By Yo'Nas Da Lonewolf-McCall Muhammad
Updated Nov 18, 2005 - 6:35:00 PM

Greetings to all my relatives. We begin the month of November dealing with The Real Thanksgiving. November is also celebrated as Native American Recognition Days—like Black History Month in February—but you and I know that we are worth more than a month.

I remember growing up in my house when Thanksgiving was celebrated. My mother felt it was the time to change history, by welcoming people from all walks of life. We would have about 100 people in our backyard.

There were five turkeys, seven pots of stuffing, mashed potatoes and gravy and an endless table of pies and cakes. She would gather everyone in the backyard for a “talking circle” and share what we are thankful for and present a poem, speech, song or even a dance.

With this much love from the community, Thanksgiving became my favorite holiday. Not only was school out for a four-day weekend, but it was also the best time to go shopping with all the After-Thanksgiving sales. As a young girl, I was very thankful. Or was I? Are we, as people of color, really thankful?

I recently returned to my mother’s reservation, Pine Ridge, South Dakota, under sad circumstances. My 25-year-old cousin Shelly Poorbear was brutally killed.

But going back to my family’s homeplace was heartbreaking for another reason: 87 percent of people in the Pine Ridge Reservation are unemployed. It literally is the Third World here in the United States.

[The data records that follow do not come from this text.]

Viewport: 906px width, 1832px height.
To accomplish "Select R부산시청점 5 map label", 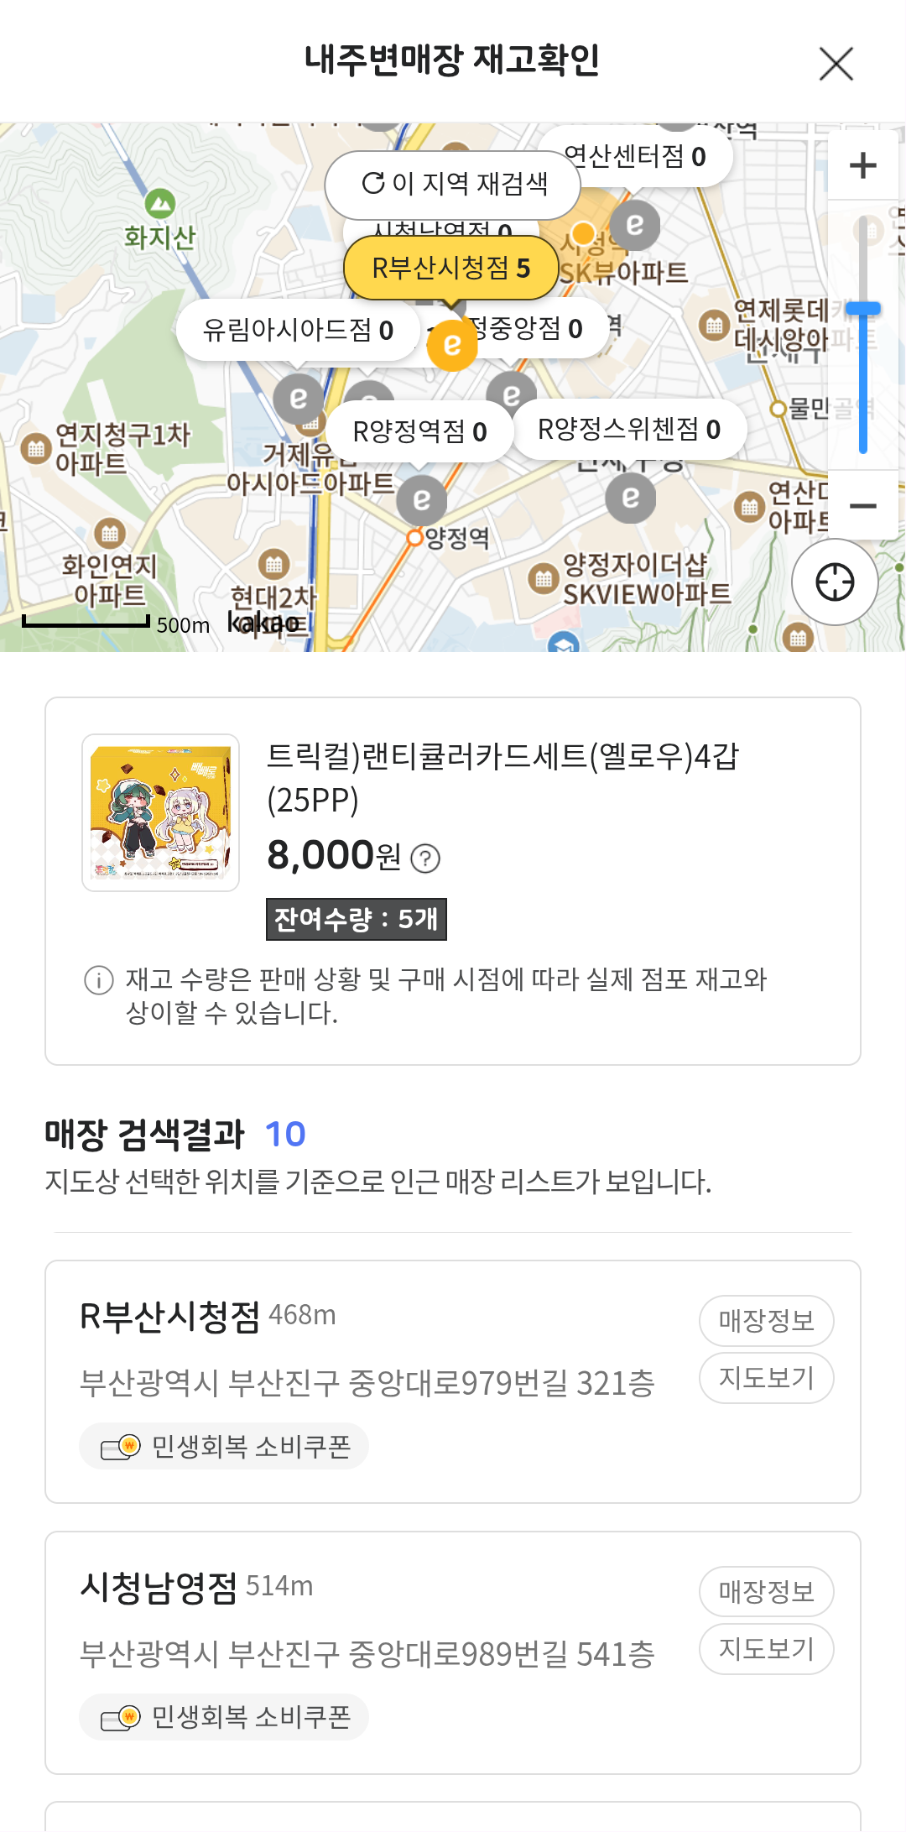I will (x=451, y=268).

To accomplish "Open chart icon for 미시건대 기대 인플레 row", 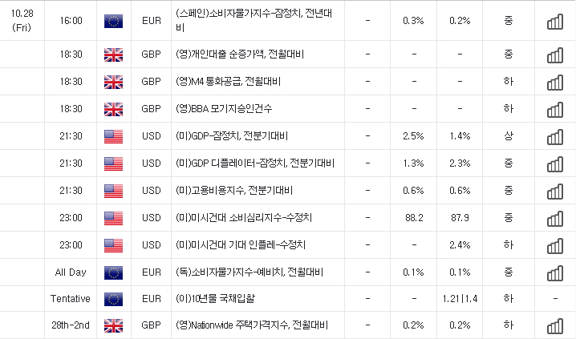I will coord(555,245).
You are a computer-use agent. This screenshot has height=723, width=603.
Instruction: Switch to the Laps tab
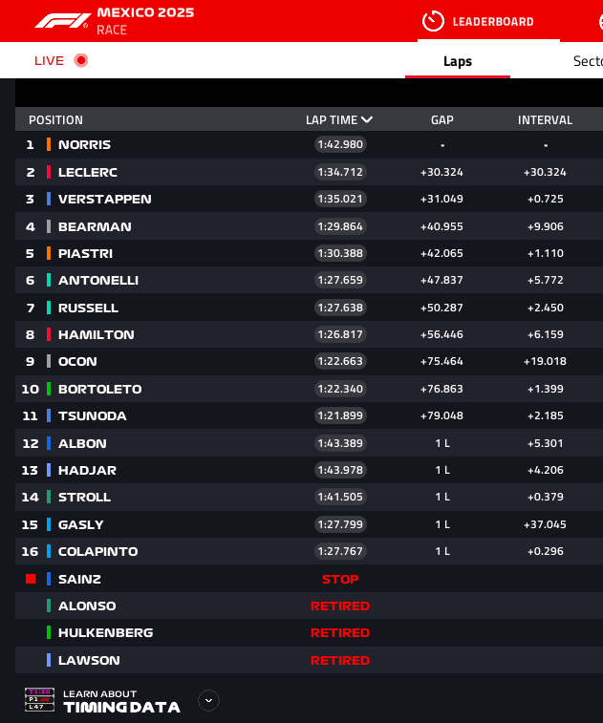(458, 61)
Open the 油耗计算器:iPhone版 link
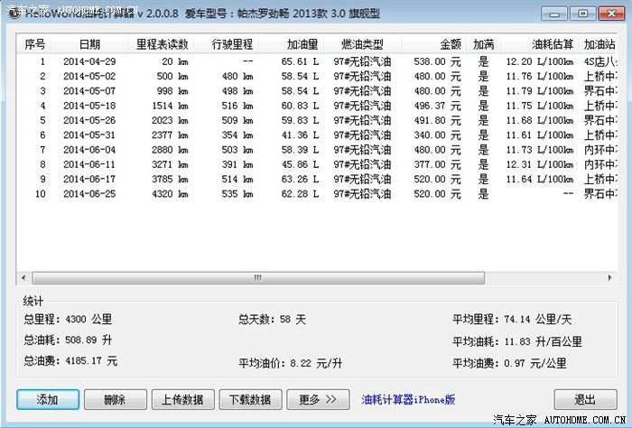Viewport: 632px width, 428px height. [408, 399]
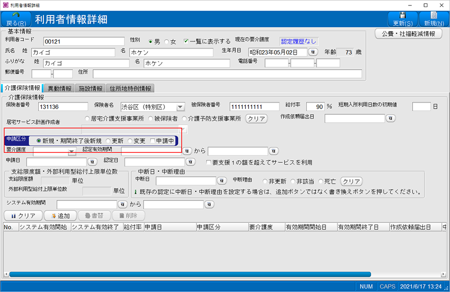Image resolution: width=450 pixels, height=292 pixels.
Task: Check the 申請中 checkbox
Action: tap(152, 141)
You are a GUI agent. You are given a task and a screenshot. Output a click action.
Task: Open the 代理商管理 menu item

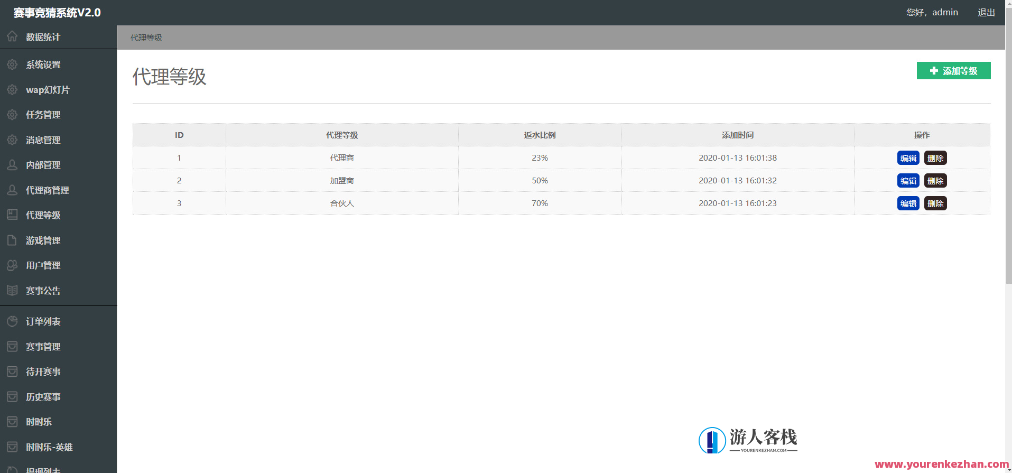point(47,190)
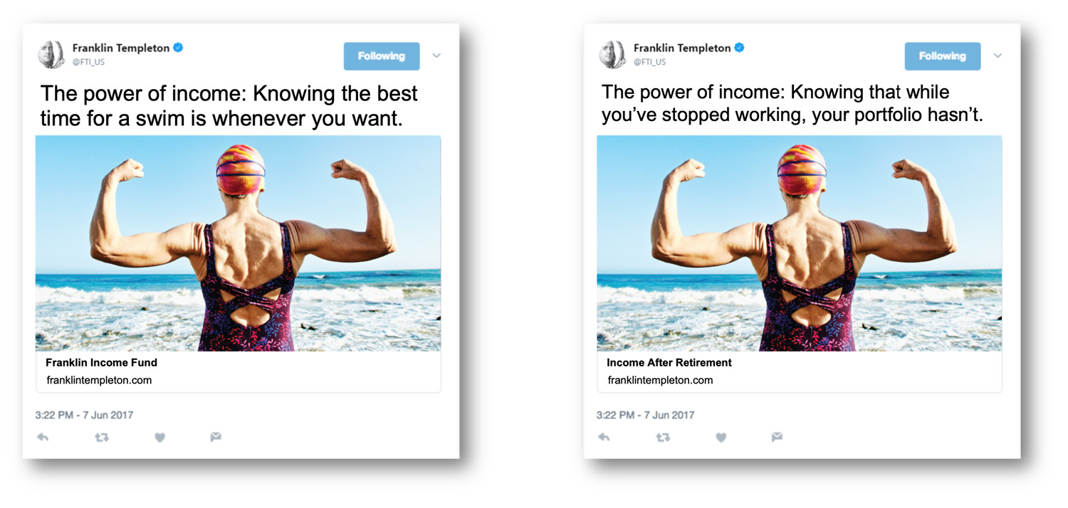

Now, don’t get me wrong. I am thankful that I am able to wake up every morning in great health, under a warm home with my loving family.

But I am not thankful for the horrible conditions under which the Indigenous people have been treated. I am not thankful that the Pilgrims killed millions of my people, turned us into slaves and put us on reservations that are modern day concentration camps.

I am not thankful that we have been so comfortable with compromising by celebrating the day that the Pilgrims slaughtered thousands of Native Americans and giving thanks for taking over North America.

So, as we get ready for the four-day weekend, seemingly endless after-Thanksgiving sales, football games, turkey, cranberry sauce, and many other illusions of entertainment, let’s not be entertained by Thanksgiving. It has been marked amongst our people as a National Day of Mourning.